Maybe I wasn't meant to be a spy. Maybe I was cut out to be...something that didn't rely so heavily on my not-power of observation.
(Your inner monologue is too loud to be a spy anyway - spies are supposed to be objective.)
Student Bethanie Denise.
At the Hive.
With orders from the prof to write about what I observe in one place for an hour.
"How to Make Homework Sound Less Like an Adventure and More Like Work Again. Volume A."
I feel so awkward. Not because my chair is rickety or my back is facing a window (I hate that), but the purposeful crawling into other conversations, when I'm introverted and hermit-ish by nature. (Not to mention STARVING.) I'm not the only person sitting alone - the girl across from me is so into her computer screen that a moose wouldn't budge her - but I'm the only one who sat here to deliberately creep on people.
Even if that weren't the point, I would feel stupid. I won't look up from my notebook because I'm positive someone is watching me in harsh judgment. I would put my headphones in and listen to some type of music, but that would mean not being able to listen to what everybody else is saying. Plus I always get self-conscious about my breathing - I start concentrating on it to make sure I"m not breathing too loud or to a beat, and I get so wrapped up in it that I don't focus on my work.
And I get light-headed. Which isn't really helpful to anyone.
Maybe I'm too intolerant to be a good writer. It requires a lot of "being out" around people, and I avoid that whenever I can help it. Stop crunching your ice, sit still in your chair, please blow your nose, enough of the clicking, quit whining to him- Oh my HEAVENS, will you CEASE the ice-crunching. And you've been packing your stuff for ten minutes - what could you have possibly unloaded from that little bag?

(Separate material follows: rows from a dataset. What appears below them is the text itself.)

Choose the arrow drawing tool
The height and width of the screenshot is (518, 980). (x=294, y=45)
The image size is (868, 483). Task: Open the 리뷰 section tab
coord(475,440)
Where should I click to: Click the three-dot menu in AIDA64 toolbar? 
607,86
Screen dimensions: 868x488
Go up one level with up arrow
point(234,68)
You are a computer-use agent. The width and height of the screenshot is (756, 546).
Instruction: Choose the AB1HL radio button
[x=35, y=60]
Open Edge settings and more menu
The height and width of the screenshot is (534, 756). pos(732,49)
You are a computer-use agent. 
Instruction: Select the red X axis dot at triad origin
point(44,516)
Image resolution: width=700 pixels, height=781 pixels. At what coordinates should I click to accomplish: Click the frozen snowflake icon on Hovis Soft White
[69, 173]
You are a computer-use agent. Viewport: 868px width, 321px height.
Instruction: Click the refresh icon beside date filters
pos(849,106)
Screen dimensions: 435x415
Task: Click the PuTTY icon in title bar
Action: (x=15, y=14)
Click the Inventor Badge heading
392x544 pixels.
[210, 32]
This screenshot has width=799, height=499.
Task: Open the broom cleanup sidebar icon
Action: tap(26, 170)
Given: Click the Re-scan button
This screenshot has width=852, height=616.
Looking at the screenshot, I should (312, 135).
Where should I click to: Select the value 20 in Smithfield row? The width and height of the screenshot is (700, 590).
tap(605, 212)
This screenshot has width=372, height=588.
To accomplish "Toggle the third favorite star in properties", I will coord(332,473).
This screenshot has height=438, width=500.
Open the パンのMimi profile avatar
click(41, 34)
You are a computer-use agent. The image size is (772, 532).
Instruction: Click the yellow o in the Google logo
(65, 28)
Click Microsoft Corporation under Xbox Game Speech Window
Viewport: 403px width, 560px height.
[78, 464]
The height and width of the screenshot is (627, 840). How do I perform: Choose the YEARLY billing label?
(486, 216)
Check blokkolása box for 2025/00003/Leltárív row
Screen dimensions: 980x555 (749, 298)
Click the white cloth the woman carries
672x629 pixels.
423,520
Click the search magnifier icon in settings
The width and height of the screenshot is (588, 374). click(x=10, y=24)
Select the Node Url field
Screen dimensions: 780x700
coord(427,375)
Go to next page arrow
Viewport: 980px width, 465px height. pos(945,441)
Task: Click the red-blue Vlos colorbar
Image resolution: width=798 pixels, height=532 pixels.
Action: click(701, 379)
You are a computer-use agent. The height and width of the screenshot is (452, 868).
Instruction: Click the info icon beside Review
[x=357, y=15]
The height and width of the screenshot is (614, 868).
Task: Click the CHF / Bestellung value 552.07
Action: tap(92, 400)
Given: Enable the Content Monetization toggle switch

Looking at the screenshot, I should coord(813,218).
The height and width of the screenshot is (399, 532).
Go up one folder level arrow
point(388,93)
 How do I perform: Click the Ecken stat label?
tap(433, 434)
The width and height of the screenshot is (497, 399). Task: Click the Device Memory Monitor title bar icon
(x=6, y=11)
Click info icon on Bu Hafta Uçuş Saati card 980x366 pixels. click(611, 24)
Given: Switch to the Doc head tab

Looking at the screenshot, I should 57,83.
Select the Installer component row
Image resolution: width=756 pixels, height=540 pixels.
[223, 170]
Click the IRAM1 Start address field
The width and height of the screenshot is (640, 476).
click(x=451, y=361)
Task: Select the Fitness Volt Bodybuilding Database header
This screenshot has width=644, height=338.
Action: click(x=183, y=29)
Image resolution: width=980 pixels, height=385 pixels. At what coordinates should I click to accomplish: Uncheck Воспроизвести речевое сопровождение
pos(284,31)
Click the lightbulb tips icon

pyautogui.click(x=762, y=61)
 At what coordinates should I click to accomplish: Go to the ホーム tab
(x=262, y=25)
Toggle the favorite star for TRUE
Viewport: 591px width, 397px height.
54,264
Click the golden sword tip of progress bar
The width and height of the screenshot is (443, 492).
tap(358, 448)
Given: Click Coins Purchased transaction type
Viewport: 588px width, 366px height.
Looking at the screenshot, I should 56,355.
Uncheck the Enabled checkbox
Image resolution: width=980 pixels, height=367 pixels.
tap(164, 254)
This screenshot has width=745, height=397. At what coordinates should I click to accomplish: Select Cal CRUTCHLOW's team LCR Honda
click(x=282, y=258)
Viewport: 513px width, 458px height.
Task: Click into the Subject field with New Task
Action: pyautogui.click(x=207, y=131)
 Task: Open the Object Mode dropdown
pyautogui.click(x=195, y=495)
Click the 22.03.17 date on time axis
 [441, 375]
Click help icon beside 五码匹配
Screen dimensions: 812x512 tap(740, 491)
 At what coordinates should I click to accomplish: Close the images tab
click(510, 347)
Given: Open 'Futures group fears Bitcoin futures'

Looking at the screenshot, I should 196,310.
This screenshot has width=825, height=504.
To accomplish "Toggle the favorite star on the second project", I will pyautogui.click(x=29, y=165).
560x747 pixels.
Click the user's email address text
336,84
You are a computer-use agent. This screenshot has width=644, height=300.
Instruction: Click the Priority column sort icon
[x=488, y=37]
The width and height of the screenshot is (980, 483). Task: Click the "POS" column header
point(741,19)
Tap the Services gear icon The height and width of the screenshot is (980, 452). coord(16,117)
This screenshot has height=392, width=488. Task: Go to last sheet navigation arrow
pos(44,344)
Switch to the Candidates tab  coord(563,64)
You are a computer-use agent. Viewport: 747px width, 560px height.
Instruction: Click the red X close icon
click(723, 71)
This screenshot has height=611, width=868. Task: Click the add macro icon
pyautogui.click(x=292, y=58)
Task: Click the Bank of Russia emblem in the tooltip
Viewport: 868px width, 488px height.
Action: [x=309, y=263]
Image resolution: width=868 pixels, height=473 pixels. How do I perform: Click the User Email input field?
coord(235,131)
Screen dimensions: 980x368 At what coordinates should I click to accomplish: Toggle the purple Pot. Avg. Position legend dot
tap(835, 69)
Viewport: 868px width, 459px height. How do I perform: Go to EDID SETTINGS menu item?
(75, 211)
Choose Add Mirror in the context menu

To tell the truth, I almost went back to my room when my prof assigned us this exercise. But I had packages to get from the post office. And I wanted coffee. So I parked here instead.
I'm still starving. I didn't get lunch today - probably the same situation with the girl who's changing her schedule because she "can't live like this anymore" - but thank God for my RA and her six-pound bag of gummie bears that she chose to mail to me.
Hello, lunch.
In communications we talked about "noise" - anything that prevents people from communicating - that can come from the sender or receiver of the message, the environment, whatever.
My empty stomach is definitely creating receiver-based noise - how can I observe when I'm hungry?
Four pages written. That's more than enough observation for one awkward sitting.
I'm going to find a sandwich.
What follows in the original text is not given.